The big-name video rental outlets around teh country are changing, filling up with a range of new products from CDs to mobile phone upgrades. Derek O'Connor reports on an industry refusing to stand still in the faceof the latest entertainment technology.
IT'S ALL about convergence. One day, in the none-too-distant-future, or so we've been told for years now, you'll land home after a hard day's graft, settle down in front of your one-stop, multi-purpose home entertainment unit and pick up that single remote control (imagine!). Then, depending on the mood you're in, you'll watch the telly, go online to check your email, stick on a DVD, bang in a Playstation game or play the CD you've just downloaded . . . Possibly all at the same time.
Guess what? The future is now. Convergence? Whatever. For the punter, it's all about convenience.
"From an Irish viewpoint,the market is accelerating at a furious pace and the consumer is dictating that market," says Martin Higgins, managing director of Xtra-vision. "The retail outlets have to keep on the cutting edge. We're looking at the situation, aggregating the proposition, and developing the brand."
Translation: a quiet revolution has taken place in our consumer habits. Walk into any major Xtra-vision store, say, between Greenhills and Letterkenny, for example, and you'll find yourself besieged by product. It's not just about renting this week's newest DVD any more. The Irish entertainment giant has made a long-anticipated leap into CD sales, devoting crucial retail space to the week's Top 20 albums, alongside a healthy complement of back-catalogue titles supported by music DVD titles. What's more, punters are snapping them up.
The increasingly ubiquitous "twofer" deal, as they refer to it in the industry, always works a treat. Pop in for a DVD for the kids, for example, which you end up buying as opposed to renting (sure, there's only a few quid in the difference), and walk out with the new Coldplay album, Medal of Honor: European Assault for the PS2, and an upgrade for your mobile phone. It's not a hypothetitical scenario, nor a minor item on Tomorrow's World. It's a consumer reality.
Parallel to this period of unprecedented growth has been the quiet death of the format that once provided the average Xtra-vision branch with its entire stock - bye-bye, VHS. Now that the video store as we knew it is on its way to becoming a thing of the past, replaced by one-stop technology outlets, there's no room for an outdated and downright clunky format, save perhaps a forlorn dump bin in the corner. The new wave of DVD player/recorders should prove the final nail in the format's coffin; even Higgins predicts that the major players will forego the production of VHS video titles within the next six months or so.
Strangely enough, no one's getting too emotional about it.
"We're all connoisseurs these days, and DVD is a format that serves that notion perfectly," says Mark Kavanagh, manager of Bolton Video, a Dublin institution for some two decades and one of the last independent rental outlets on the northside. Bolton is currently offloading its entire VHS stock at four titles for a tenner.
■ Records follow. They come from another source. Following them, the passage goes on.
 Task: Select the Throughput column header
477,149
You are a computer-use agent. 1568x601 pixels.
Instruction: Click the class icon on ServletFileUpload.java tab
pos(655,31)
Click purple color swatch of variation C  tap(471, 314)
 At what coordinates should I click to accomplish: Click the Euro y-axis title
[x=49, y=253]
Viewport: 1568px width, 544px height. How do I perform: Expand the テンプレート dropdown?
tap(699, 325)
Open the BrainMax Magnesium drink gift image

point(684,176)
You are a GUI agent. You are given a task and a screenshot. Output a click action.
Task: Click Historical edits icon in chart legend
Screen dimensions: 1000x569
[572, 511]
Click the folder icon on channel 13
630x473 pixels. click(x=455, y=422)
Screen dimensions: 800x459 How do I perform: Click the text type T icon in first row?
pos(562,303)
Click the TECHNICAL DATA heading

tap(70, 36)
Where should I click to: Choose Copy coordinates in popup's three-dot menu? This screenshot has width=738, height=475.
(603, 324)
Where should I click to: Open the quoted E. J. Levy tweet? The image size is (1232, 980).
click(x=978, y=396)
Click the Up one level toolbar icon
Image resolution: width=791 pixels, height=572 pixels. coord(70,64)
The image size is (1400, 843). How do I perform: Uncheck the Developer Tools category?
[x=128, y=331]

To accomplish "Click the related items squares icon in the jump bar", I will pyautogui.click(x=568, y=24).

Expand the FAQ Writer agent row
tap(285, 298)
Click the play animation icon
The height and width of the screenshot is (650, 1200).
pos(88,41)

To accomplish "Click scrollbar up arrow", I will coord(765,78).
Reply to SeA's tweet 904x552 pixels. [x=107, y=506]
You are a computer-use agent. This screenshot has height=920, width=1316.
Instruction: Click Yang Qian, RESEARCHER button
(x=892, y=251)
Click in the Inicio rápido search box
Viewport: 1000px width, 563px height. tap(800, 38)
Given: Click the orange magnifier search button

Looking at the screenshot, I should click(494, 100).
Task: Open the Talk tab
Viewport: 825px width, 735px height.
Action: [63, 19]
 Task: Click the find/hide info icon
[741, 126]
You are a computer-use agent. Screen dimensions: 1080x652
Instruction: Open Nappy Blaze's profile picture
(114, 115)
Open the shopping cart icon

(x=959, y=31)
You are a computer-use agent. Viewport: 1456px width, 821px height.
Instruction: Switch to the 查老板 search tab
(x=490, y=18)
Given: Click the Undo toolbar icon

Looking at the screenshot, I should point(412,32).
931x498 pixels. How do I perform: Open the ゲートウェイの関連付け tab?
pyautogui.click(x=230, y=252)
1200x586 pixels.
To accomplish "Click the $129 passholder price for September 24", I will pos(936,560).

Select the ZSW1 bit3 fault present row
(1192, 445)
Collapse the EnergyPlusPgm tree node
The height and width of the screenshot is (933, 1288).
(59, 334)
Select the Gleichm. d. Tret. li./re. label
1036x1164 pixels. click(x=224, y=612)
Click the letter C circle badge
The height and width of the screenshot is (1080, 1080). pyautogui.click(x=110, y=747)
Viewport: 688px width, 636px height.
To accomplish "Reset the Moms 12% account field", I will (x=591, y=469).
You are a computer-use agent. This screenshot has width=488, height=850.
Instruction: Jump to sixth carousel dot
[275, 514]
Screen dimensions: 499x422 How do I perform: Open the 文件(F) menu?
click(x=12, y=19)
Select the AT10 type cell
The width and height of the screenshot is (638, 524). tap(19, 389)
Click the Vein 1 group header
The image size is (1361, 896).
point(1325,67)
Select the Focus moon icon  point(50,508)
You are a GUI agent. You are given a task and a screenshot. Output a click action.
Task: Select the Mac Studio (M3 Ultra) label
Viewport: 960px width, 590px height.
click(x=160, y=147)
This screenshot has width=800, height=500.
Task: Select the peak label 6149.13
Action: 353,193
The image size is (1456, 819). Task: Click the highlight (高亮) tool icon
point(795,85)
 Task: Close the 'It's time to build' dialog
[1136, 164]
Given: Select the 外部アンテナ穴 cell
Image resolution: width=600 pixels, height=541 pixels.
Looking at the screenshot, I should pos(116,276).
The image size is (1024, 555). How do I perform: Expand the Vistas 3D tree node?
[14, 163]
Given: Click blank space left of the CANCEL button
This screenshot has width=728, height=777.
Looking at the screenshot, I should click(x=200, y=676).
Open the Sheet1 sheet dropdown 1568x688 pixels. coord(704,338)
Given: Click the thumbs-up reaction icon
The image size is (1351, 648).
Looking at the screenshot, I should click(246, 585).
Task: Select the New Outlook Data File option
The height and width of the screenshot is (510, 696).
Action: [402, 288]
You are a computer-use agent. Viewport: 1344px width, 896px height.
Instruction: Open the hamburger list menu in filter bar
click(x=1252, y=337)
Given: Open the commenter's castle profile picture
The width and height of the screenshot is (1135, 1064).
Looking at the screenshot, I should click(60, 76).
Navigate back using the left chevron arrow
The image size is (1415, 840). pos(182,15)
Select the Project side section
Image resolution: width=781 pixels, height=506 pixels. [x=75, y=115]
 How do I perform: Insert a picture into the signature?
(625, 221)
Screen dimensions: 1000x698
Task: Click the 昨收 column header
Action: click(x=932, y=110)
"We all know about director's cuts, box sets, extra features, widescreen formats and all that," Kavanagh adds. "At the same time, everybody's updating their home systems, getting a big flat-screen telly and 5:1 digital sound and whatnot; it's all about newer, bigger, better. Where the big stores would have 20 copies of a brand new title, now they might have 100 copies on DVD, most of which will be available to buy a fortnight later.
"People aren't even as interested in renting back-catalogue titles; they'll buy the classics, the Godfather and Star Wars and Evil Dead movies, and not bother with the rest. That's convenience culture for you right there."
Then there's the competition. With billions of euros in potential income up for grabs (like CD, the DVD is cheaper to produce than previous formats, meaning more income for distributors and retailers alike), the last few years have seen supermarket chains occupy a important part of the "package media" market. Not to be underestimated, either, is the dent that bootleggers are making in those profits; a recent pirate DVD factory uncovered in Duleek, Co Meath, was said to be producing an estimated three million illegal discs a year, a hefty chunk of change by anyone's standards.
"You have to engage, offer supply on demand, give the customer what they want and what they want now. It's amazing how many people expected Xtra-vision to be selling CDs before we did, for example. Credibility is a huge factor; it's not enough to have the stock, it has to be the right stock, well presented by a knowledgeable staff," says Xtra-vision's Higgins.
The key to Xtra-vision's survival, then, is to remain on top of the game by manipulating existing floor space for more product, improving locations (bigger stores in better places), increasing potential revenue streams, and continuing to offer movies, games, music and new technology on demand.
In the pipeline? Everything from camcorders to facilities for downloading music in-store. Like we said, the future is now.
Elsewhere, expect a glut of emotive childhood memoirs about popping down to the local corner video shop - on foot! - to rent the first Beverly Hills Cop. And having to make do with a slightly worn tape of Gremlins instead. Think Alice Taylor in Betamax. Tough times, kids.